如果只有祖父一人,或許季清禾真當了意外。
可世間從無巧合一說。
陛下的病癥同祖父一般無二。
那么真相只有一個。
“不是生病?”樓靈澤有些茫然。
季清禾眼眸漆黑, 看不到一絲光亮。
“他中毒了。”
誰下得手?
現在想來,季清禾居然毫不意外。
年前, 穆昊安宴客的酒樓。
他與那人打過照面的。
“歲考那晚,恒王的門客與胡商在【百花樓】里碰過面。慶王出現后,對方便在京城消失無蹤了。”

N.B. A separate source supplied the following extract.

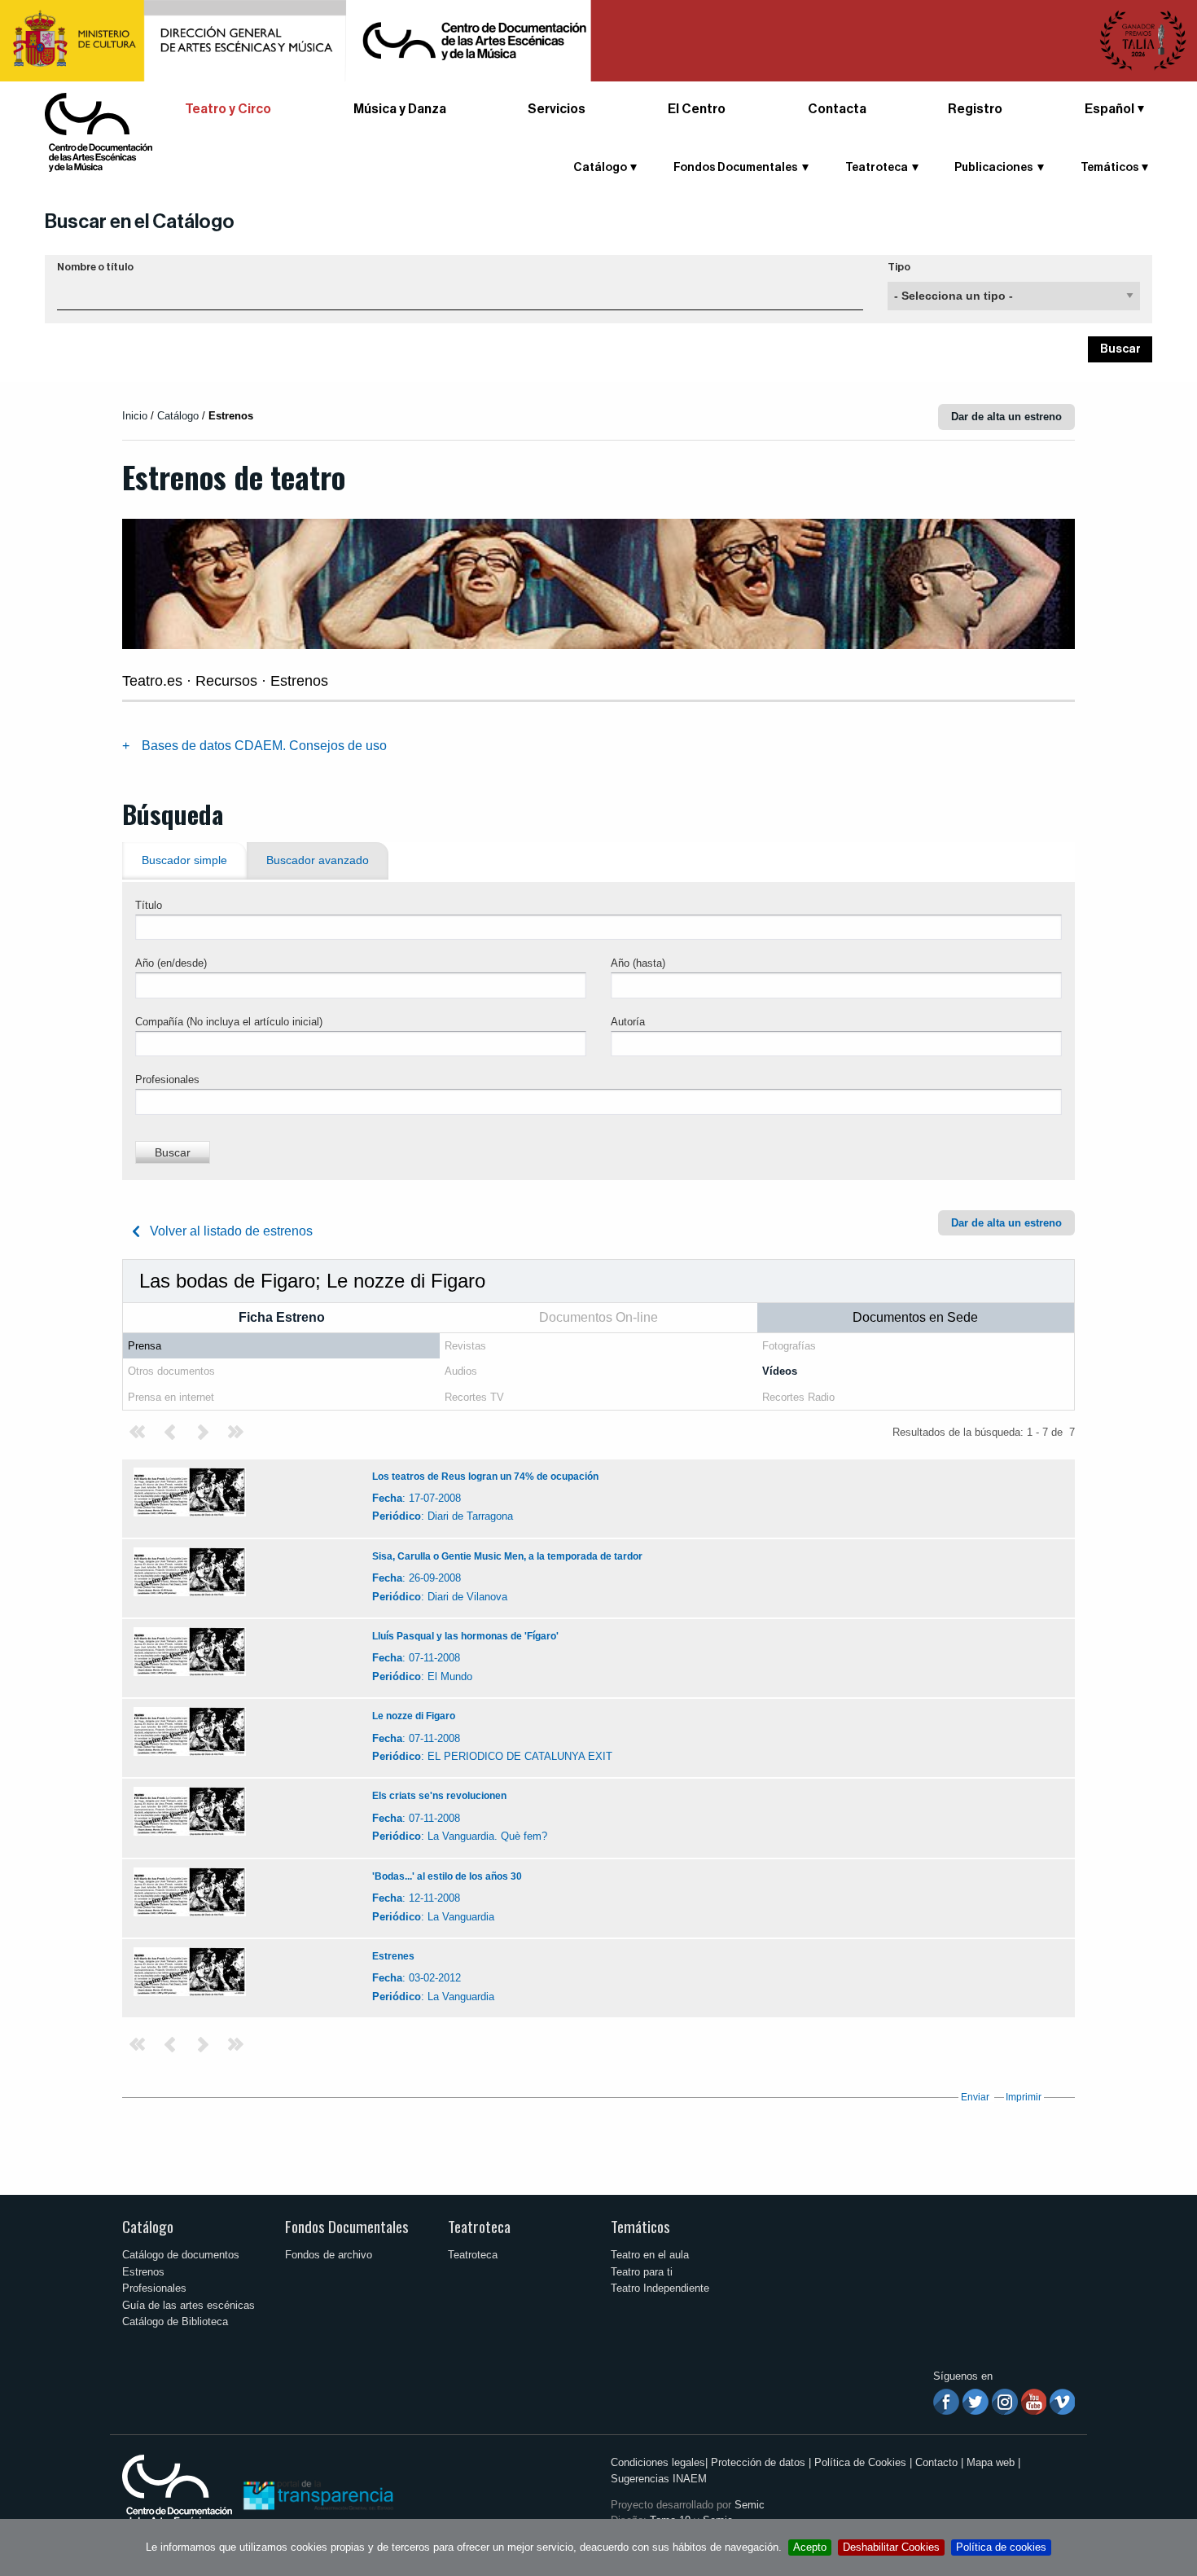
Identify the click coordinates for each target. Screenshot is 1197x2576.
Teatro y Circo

此番入關,胡商不僅帶來大量香料和寶石,各種奇門藥材更不在少數。
季清禾還著人買過一些用來研究吃食,香料則是送去給各家女眷的,數量很是可觀。
他以茶葉與瓷器作為交易,彼此都很滿意。
西域之人對中土奉為天國,一罐茶葉、一件青花,即可售出天價。
對方不怎么誠信,但東西真心不錯。
卻不想恒王與之交易之物竟如此兇險!
這么說…那人在驛站多日,是為了等候恒王召見?
那些家伙布局了如此之久?
他明明看見了,明明知道其中肯定有問題,卻選擇忽視。
他不是什么好人,這些年來算計的人也不計其數,他以為不過是派系間的狗咬狗,他樂見其成。
老師總說他心太冷、太硬,可謂秉性涼薄。
祖父也告誡過他,但季清禾沒覺得有這樣什么不好。
沒有心,便不會有心痛。
沒有心,旁人更傷不了。
能取舍利弊,能殺伐果決,能不留余地。
不成想反戈一擊,離弦的箭正中了他的心口。
如果他當初多問一句,讓人多查一查,或許不會有這樣的疏漏。
又或許,祖父就不會慘死……
手下的茶碗翻了。
季清禾控制不住要這么去想。
他的冷心冷情令他犯了個致命錯誤!
可現在為時已晚。
恒王掌握了內廷外圍的禁軍,只手遮天。
陛下等人被困在宮內,情況不明……
季清禾相信樓雁回自有應對之法。
可他還是忍不住會去擔心對方,會去想那人是不是也會因他的計劃受了牽連?
因果循環。
所以一切都是他這些年來的報應?
一旁默不作聲的樊郁突然開口。
“謝今呢?”
從叛亂開始,他們一直沒收到謝統領的消息。
太反常了。
樓靈澤面色古怪,似比樊郁更疑惑。
“樊大人不知?謝統領早先被關入天牢了。”
“什么!”
屋內三人大驚。
具體情況樓靈澤也不知,是照看他的宮女聽伙房的人說的。
前些日子謝今因辦事不力,被陛下斥責跪于雪地。
副統領又在御前挑唆,差點讓他挨上八十廷杖。
好在洪總管在一旁說情,這才才幸免重刑。
饒是如此,謝今也受了三十重棍,被丟進天牢反省。
陛下吩咐不許太醫前去醫治,而后龍體有恙更無人敢提及此事,想來如今應該還關在牢里……
樊郁挺拔的身形驀地晃了晃,緩了幾個呼吸才穩住心神。
不外樊郁表現異樣,謝今曾師從樊郁,是他一手提拔。
但謝今也提過兩人關系不睦,話里話外有幾分過節的意思。